» **Stored records**:
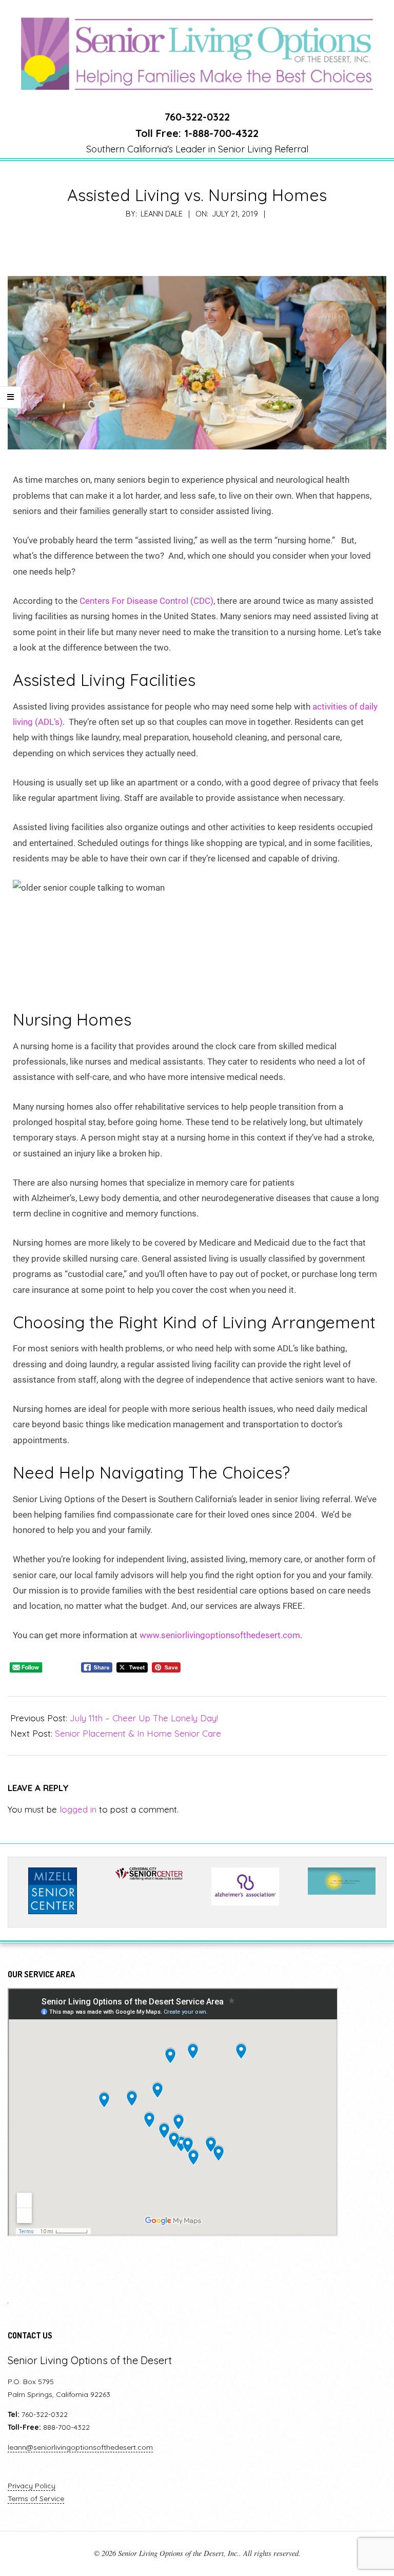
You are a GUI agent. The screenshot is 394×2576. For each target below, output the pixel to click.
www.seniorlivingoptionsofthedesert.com (220, 1635)
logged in (78, 1809)
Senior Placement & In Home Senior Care (138, 1733)
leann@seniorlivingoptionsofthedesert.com (80, 2447)
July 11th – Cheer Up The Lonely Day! (144, 1718)
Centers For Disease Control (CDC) (146, 601)
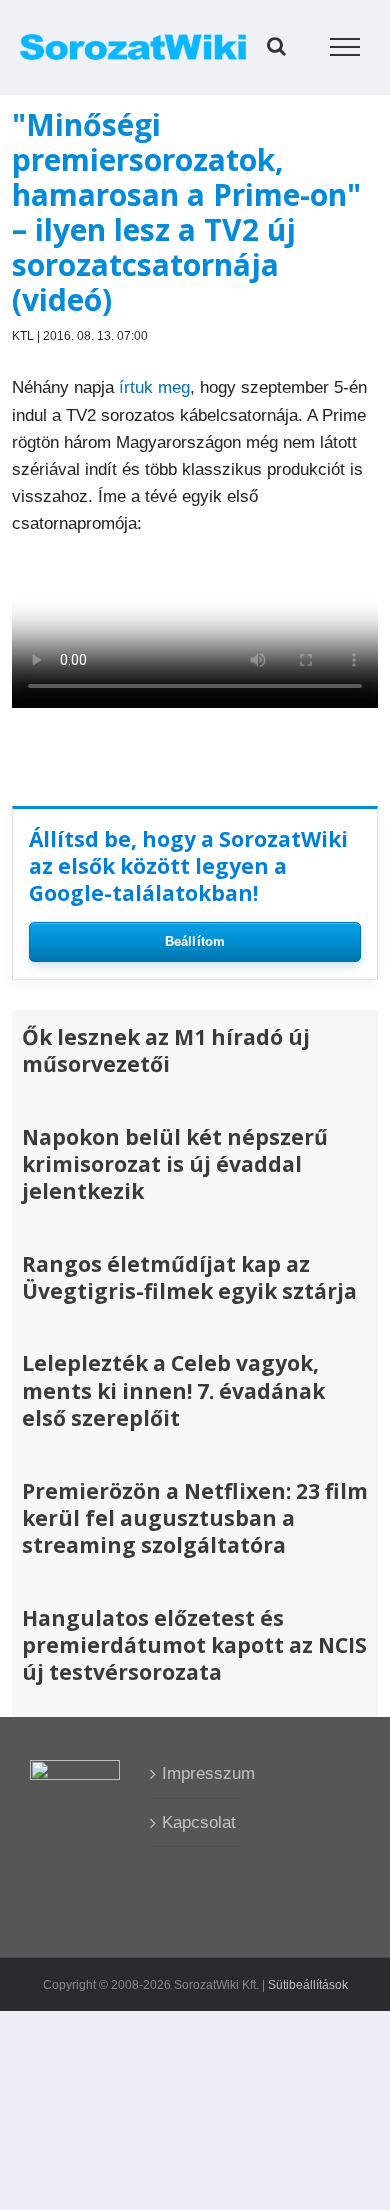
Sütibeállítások (308, 1985)
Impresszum (196, 1773)
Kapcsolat (196, 1822)
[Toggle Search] (276, 46)
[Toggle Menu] (345, 47)
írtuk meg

» **WHAT IS EXPECTED**: In the records above, locate the line with "logged in (78, 1809)"; output it and each line after it through the last one, exactly, omitting pictures.

» **REPLY TO THE TASK**:
logged in (78, 1809)
Senior Placement & In Home Senior Care (138, 1733)
leann@seniorlivingoptionsofthedesert.com (80, 2447)
July 11th – Cheer Up The Lonely Day! (144, 1718)
Centers For Disease Control (CDC) (146, 601)
Sütibeállítások (308, 1985)
Impresszum (196, 1773)
Kapcsolat (196, 1822)
[Toggle Search] (276, 46)
[Toggle Menu] (345, 47)
írtuk meg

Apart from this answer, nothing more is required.